- **ASSIGNMENT**:
Could you return the whole listing exactly?

- **MATERIAL TO PROCESS**:
..........

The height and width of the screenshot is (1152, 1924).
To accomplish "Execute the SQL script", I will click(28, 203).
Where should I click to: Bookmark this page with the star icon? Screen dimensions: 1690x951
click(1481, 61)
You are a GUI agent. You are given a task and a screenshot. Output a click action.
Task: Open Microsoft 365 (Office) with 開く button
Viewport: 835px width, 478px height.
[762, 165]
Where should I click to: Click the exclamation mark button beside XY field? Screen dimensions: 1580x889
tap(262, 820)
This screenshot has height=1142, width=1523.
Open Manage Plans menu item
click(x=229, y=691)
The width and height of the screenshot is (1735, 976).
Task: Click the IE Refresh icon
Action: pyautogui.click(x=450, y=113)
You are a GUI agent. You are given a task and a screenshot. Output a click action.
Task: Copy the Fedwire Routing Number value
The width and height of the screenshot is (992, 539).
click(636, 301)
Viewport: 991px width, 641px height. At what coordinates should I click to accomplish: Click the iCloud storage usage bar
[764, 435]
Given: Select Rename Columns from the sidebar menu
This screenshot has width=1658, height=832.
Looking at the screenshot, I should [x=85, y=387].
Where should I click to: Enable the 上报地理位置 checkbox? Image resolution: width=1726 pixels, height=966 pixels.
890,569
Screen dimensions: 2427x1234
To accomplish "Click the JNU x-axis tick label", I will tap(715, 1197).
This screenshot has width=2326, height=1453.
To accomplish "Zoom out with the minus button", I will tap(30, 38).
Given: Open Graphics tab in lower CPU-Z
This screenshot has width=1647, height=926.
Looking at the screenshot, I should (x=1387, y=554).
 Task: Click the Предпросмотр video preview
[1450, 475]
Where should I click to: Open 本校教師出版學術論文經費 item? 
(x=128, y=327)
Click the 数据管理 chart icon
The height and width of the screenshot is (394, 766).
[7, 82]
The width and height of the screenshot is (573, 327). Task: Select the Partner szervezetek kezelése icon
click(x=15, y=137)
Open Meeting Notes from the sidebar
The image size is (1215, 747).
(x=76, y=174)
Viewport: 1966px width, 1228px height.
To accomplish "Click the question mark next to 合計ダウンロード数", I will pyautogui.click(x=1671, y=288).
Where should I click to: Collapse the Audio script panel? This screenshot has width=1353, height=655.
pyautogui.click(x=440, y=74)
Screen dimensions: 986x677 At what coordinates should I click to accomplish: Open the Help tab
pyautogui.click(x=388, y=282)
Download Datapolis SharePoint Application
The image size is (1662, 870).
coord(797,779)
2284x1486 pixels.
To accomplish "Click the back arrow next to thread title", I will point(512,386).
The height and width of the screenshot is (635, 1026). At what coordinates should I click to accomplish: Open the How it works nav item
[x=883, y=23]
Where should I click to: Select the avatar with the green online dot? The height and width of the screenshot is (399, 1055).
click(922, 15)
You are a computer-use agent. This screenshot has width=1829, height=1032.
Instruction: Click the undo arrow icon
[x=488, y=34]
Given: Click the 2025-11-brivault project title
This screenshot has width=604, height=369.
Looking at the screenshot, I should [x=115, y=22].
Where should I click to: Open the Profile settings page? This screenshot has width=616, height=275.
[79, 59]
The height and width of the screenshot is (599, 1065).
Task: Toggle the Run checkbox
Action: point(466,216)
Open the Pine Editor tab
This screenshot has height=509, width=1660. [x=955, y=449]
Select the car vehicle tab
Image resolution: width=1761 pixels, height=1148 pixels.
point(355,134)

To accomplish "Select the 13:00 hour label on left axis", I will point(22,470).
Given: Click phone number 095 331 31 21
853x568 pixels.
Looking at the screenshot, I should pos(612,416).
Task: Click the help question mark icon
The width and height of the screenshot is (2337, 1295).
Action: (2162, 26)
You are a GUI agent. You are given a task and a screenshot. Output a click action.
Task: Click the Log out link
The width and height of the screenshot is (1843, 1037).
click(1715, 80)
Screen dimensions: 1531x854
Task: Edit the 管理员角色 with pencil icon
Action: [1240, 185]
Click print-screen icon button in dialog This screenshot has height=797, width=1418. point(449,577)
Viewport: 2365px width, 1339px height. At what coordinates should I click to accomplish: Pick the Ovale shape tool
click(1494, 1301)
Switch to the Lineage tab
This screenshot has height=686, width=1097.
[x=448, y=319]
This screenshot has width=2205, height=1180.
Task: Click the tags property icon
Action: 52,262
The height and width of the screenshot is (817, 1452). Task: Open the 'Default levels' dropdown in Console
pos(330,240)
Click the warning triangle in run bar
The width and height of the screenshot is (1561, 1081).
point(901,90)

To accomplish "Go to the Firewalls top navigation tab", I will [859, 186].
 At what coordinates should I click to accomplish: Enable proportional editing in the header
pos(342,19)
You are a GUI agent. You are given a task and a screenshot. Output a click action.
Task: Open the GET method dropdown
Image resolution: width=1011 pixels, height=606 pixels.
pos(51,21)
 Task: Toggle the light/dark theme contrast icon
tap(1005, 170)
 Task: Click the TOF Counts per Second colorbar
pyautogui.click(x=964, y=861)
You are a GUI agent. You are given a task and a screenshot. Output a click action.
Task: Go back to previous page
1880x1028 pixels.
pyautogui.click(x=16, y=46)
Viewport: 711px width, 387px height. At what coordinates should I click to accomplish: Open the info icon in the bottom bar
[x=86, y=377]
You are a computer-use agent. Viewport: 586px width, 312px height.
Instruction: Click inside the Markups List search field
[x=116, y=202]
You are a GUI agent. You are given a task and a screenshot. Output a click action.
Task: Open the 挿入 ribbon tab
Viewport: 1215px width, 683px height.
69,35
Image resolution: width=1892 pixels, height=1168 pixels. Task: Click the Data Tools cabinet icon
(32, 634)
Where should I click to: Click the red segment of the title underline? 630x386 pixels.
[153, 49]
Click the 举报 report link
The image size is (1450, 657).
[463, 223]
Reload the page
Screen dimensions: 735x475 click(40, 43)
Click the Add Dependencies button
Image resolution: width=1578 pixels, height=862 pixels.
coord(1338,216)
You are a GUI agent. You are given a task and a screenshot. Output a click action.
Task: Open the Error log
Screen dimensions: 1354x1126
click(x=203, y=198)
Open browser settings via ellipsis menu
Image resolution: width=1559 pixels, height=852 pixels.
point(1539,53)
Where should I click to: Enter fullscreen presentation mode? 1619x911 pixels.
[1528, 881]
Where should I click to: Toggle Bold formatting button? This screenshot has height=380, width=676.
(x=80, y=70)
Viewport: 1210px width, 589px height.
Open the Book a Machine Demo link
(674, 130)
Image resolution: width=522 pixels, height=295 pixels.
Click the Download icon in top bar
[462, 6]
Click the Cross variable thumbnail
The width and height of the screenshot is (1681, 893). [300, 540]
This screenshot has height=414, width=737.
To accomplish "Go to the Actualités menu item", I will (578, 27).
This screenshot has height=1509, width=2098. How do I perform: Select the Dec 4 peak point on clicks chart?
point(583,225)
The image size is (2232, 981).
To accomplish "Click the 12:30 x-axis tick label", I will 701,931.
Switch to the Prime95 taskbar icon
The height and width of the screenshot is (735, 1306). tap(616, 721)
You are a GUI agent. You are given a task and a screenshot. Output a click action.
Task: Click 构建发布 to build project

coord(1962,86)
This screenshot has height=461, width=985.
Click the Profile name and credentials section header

..........

- **EXERCISE ANSWER**:
The height and width of the screenshot is (1152, 1924).
To accomplish "Execute the SQL script", I will click(28, 203).
Where should I click to: Bookmark this page with the star icon? Screen dimensions: 1690x951
click(1481, 61)
You are a GUI agent. You are given a task and a screenshot. Output a click action.
Task: Open Microsoft 365 (Office) with 開く button
Viewport: 835px width, 478px height.
[762, 165]
Where should I click to: Click the exclamation mark button beside XY field? Screen dimensions: 1580x889
tap(262, 820)
This screenshot has height=1142, width=1523.
Open Manage Plans menu item
click(x=229, y=691)
The width and height of the screenshot is (1735, 976).
Task: Click the IE Refresh icon
Action: pyautogui.click(x=450, y=113)
You are a GUI agent. You are given a task and a screenshot. Output a click action.
Task: Copy the Fedwire Routing Number value
The width and height of the screenshot is (992, 539).
click(636, 301)
Viewport: 991px width, 641px height. At what coordinates should I click to accomplish: Click the iCloud storage usage bar
[764, 435]
Given: Select Rename Columns from the sidebar menu
This screenshot has width=1658, height=832.
Looking at the screenshot, I should [x=85, y=387].
Where should I click to: Enable the 上报地理位置 checkbox? Image resolution: width=1726 pixels, height=966 pixels.
890,569
Screen dimensions: 2427x1234
To accomplish "Click the JNU x-axis tick label", I will tap(715, 1197).
This screenshot has width=2326, height=1453.
To accomplish "Zoom out with the minus button", I will tap(30, 38).
Given: Open Graphics tab in lower CPU-Z
This screenshot has width=1647, height=926.
Looking at the screenshot, I should (x=1387, y=554).
 Task: Click the Предпросмотр video preview
[1450, 475]
Where should I click to: Open 本校教師出版學術論文經費 item? 
(x=128, y=327)
Click the 数据管理 chart icon
The height and width of the screenshot is (394, 766).
[7, 82]
The width and height of the screenshot is (573, 327). Task: Select the Partner szervezetek kezelése icon
click(x=15, y=137)
Open Meeting Notes from the sidebar
The image size is (1215, 747).
(x=76, y=174)
Viewport: 1966px width, 1228px height.
To accomplish "Click the question mark next to 合計ダウンロード数", I will pyautogui.click(x=1671, y=288).
Where should I click to: Collapse the Audio script panel? This screenshot has width=1353, height=655.
pyautogui.click(x=440, y=74)
Screen dimensions: 986x677 At what coordinates should I click to accomplish: Open the Help tab
pyautogui.click(x=388, y=282)
Download Datapolis SharePoint Application
The image size is (1662, 870).
coord(797,779)
2284x1486 pixels.
To accomplish "Click the back arrow next to thread title", I will point(512,386).
The height and width of the screenshot is (635, 1026). At what coordinates should I click to accomplish: Open the How it works nav item
[x=883, y=23]
Where should I click to: Select the avatar with the green online dot? The height and width of the screenshot is (399, 1055).
click(922, 15)
You are a computer-use agent. This screenshot has width=1829, height=1032.
Instruction: Click the undo arrow icon
[x=488, y=34]
Given: Click the 2025-11-brivault project title
This screenshot has width=604, height=369.
Looking at the screenshot, I should [x=115, y=22].
Where should I click to: Open the Profile settings page? This screenshot has width=616, height=275.
[79, 59]
The height and width of the screenshot is (599, 1065).
Task: Toggle the Run checkbox
Action: point(466,216)
Open the Pine Editor tab
This screenshot has height=509, width=1660. [x=955, y=449]
Select the car vehicle tab
Image resolution: width=1761 pixels, height=1148 pixels.
point(355,134)

To accomplish "Select the 13:00 hour label on left axis", I will point(22,470).
Given: Click phone number 095 331 31 21
853x568 pixels.
Looking at the screenshot, I should pos(612,416).
Task: Click the help question mark icon
The width and height of the screenshot is (2337, 1295).
Action: (2162, 26)
You are a GUI agent. You are given a task and a screenshot. Output a click action.
Task: Click the Log out link
The width and height of the screenshot is (1843, 1037).
click(1715, 80)
Screen dimensions: 1531x854
Task: Edit the 管理员角色 with pencil icon
Action: [1240, 185]
Click print-screen icon button in dialog This screenshot has height=797, width=1418. point(449,577)
Viewport: 2365px width, 1339px height. At what coordinates should I click to accomplish: Pick the Ovale shape tool
click(1494, 1301)
Switch to the Lineage tab
This screenshot has height=686, width=1097.
[x=448, y=319]
This screenshot has width=2205, height=1180.
Task: Click the tags property icon
Action: 52,262
The height and width of the screenshot is (817, 1452). Task: Open the 'Default levels' dropdown in Console
pos(330,240)
Click the warning triangle in run bar
The width and height of the screenshot is (1561, 1081).
point(901,90)

To accomplish "Go to the Firewalls top navigation tab", I will [859, 186].
 At what coordinates should I click to accomplish: Enable proportional editing in the header
pos(342,19)
You are a GUI agent. You are given a task and a screenshot. Output a click action.
Task: Open the GET method dropdown
Image resolution: width=1011 pixels, height=606 pixels.
pos(51,21)
 Task: Toggle the light/dark theme contrast icon
tap(1005, 170)
 Task: Click the TOF Counts per Second colorbar
pyautogui.click(x=964, y=861)
You are a GUI agent. You are given a task and a screenshot. Output a click action.
Task: Go back to previous page
1880x1028 pixels.
pyautogui.click(x=16, y=46)
Viewport: 711px width, 387px height. At what coordinates should I click to accomplish: Open the info icon in the bottom bar
[x=86, y=377]
You are a computer-use agent. Viewport: 586px width, 312px height.
Instruction: Click inside the Markups List search field
[x=116, y=202]
You are a GUI agent. You are given a task and a screenshot. Output a click action.
Task: Open the 挿入 ribbon tab
Viewport: 1215px width, 683px height.
69,35
Image resolution: width=1892 pixels, height=1168 pixels. Task: Click the Data Tools cabinet icon
(32, 634)
Where should I click to: Click the red segment of the title underline? 630x386 pixels.
[153, 49]
Click the 举报 report link
The image size is (1450, 657).
[463, 223]
Reload the page
Screen dimensions: 735x475 click(40, 43)
Click the Add Dependencies button
Image resolution: width=1578 pixels, height=862 pixels.
coord(1338,216)
You are a GUI agent. You are given a task and a screenshot. Output a click action.
Task: Open the Error log
Screen dimensions: 1354x1126
click(x=203, y=198)
Open browser settings via ellipsis menu
Image resolution: width=1559 pixels, height=852 pixels.
point(1539,53)
Where should I click to: Enter fullscreen presentation mode? 1619x911 pixels.
[1528, 881]
Where should I click to: Toggle Bold formatting button? This screenshot has height=380, width=676.
(x=80, y=70)
Viewport: 1210px width, 589px height.
Open the Book a Machine Demo link
(674, 130)
Image resolution: width=522 pixels, height=295 pixels.
Click the Download icon in top bar
[462, 6]
Click the Cross variable thumbnail
The width and height of the screenshot is (1681, 893). [300, 540]
This screenshot has height=414, width=737.
To accomplish "Go to the Actualités menu item", I will (578, 27).
This screenshot has height=1509, width=2098. How do I perform: Select the Dec 4 peak point on clicks chart?
point(583,225)
The image size is (2232, 981).
To accomplish "Click the 12:30 x-axis tick label", I will 701,931.
Switch to the Prime95 taskbar icon
The height and width of the screenshot is (735, 1306). tap(616, 721)
You are a GUI agent. You are given a task and a screenshot. Output a click action.
Task: Click 构建发布 to build project

coord(1962,86)
This screenshot has height=461, width=985.
Click the Profile name and credentials section header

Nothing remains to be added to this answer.